--- HOW TO COMPLETE THIS TASK ---
Output the data that follows exactly, line for line.

--- Dataset entries ---
= = =

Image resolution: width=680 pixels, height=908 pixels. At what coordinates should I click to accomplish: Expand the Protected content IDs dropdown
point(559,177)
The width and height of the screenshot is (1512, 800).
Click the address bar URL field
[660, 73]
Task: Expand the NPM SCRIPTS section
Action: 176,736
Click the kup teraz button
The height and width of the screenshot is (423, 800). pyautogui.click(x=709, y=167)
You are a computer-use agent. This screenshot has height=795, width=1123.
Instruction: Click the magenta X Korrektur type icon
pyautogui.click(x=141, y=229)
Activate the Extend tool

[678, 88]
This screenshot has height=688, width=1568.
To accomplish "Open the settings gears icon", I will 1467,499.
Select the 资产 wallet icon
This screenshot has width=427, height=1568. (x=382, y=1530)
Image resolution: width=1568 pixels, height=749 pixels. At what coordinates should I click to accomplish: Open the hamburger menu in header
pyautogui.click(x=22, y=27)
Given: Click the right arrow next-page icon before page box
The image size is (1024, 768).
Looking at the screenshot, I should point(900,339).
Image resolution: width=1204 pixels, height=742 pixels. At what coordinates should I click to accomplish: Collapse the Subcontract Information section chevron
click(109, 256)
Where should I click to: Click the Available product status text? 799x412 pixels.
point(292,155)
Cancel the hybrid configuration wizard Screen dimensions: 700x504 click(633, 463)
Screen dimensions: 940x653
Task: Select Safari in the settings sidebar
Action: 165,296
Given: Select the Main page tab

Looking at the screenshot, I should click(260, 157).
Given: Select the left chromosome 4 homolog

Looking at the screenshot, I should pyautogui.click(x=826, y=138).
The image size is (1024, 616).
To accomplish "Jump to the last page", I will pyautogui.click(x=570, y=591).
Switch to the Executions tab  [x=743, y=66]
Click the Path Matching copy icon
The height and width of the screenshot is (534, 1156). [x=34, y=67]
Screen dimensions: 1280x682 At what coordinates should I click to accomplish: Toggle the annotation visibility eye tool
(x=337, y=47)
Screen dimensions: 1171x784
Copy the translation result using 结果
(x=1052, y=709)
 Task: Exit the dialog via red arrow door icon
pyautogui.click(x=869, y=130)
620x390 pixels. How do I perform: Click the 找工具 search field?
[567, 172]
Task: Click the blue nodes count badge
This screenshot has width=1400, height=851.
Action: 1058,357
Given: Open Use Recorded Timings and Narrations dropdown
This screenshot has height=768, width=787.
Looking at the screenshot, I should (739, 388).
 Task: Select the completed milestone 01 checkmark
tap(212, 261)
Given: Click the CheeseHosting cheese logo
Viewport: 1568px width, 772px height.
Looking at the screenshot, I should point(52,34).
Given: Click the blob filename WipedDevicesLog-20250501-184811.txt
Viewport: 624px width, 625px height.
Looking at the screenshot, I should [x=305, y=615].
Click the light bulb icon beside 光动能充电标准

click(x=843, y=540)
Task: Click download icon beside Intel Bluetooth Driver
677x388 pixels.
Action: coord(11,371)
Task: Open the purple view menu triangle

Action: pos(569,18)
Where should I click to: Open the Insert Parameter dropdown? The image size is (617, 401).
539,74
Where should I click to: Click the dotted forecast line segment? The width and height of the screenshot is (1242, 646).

= = =

--- SOLUTION TO THE EXERCISE ---
Image resolution: width=680 pixels, height=908 pixels. At what coordinates should I click to accomplish: Expand the Protected content IDs dropdown
point(559,177)
The width and height of the screenshot is (1512, 800).
Click the address bar URL field
[660, 73]
Task: Expand the NPM SCRIPTS section
Action: 176,736
Click the kup teraz button
The height and width of the screenshot is (423, 800). pyautogui.click(x=709, y=167)
You are a computer-use agent. This screenshot has height=795, width=1123.
Instruction: Click the magenta X Korrektur type icon
pyautogui.click(x=141, y=229)
Activate the Extend tool

[678, 88]
This screenshot has height=688, width=1568.
To accomplish "Open the settings gears icon", I will 1467,499.
Select the 资产 wallet icon
This screenshot has width=427, height=1568. (x=382, y=1530)
Image resolution: width=1568 pixels, height=749 pixels. At what coordinates should I click to accomplish: Open the hamburger menu in header
pyautogui.click(x=22, y=27)
Given: Click the right arrow next-page icon before page box
The image size is (1024, 768).
Looking at the screenshot, I should point(900,339).
Image resolution: width=1204 pixels, height=742 pixels. At what coordinates should I click to accomplish: Collapse the Subcontract Information section chevron
click(109, 256)
Where should I click to: Click the Available product status text? 799x412 pixels.
point(292,155)
Cancel the hybrid configuration wizard Screen dimensions: 700x504 click(633, 463)
Screen dimensions: 940x653
Task: Select Safari in the settings sidebar
Action: 165,296
Given: Select the Main page tab

Looking at the screenshot, I should click(260, 157).
Given: Select the left chromosome 4 homolog

Looking at the screenshot, I should pyautogui.click(x=826, y=138).
The image size is (1024, 616).
To accomplish "Jump to the last page", I will pyautogui.click(x=570, y=591).
Switch to the Executions tab  [x=743, y=66]
Click the Path Matching copy icon
The height and width of the screenshot is (534, 1156). [x=34, y=67]
Screen dimensions: 1280x682 At what coordinates should I click to accomplish: Toggle the annotation visibility eye tool
(x=337, y=47)
Screen dimensions: 1171x784
Copy the translation result using 结果
(x=1052, y=709)
 Task: Exit the dialog via red arrow door icon
pyautogui.click(x=869, y=130)
620x390 pixels. How do I perform: Click the 找工具 search field?
[567, 172]
Task: Click the blue nodes count badge
This screenshot has width=1400, height=851.
Action: 1058,357
Given: Open Use Recorded Timings and Narrations dropdown
This screenshot has height=768, width=787.
Looking at the screenshot, I should (739, 388).
 Task: Select the completed milestone 01 checkmark
tap(212, 261)
Given: Click the CheeseHosting cheese logo
Viewport: 1568px width, 772px height.
Looking at the screenshot, I should point(52,34).
Given: Click the blob filename WipedDevicesLog-20250501-184811.txt
Viewport: 624px width, 625px height.
Looking at the screenshot, I should [x=305, y=615].
Click the light bulb icon beside 光动能充电标准

click(x=843, y=540)
Task: Click download icon beside Intel Bluetooth Driver
677x388 pixels.
Action: coord(11,371)
Task: Open the purple view menu triangle

Action: pos(569,18)
Where should I click to: Open the Insert Parameter dropdown? The image size is (617, 401).
539,74
Where should I click to: Click the dotted forecast line segment? The width and height of the screenshot is (1242, 646).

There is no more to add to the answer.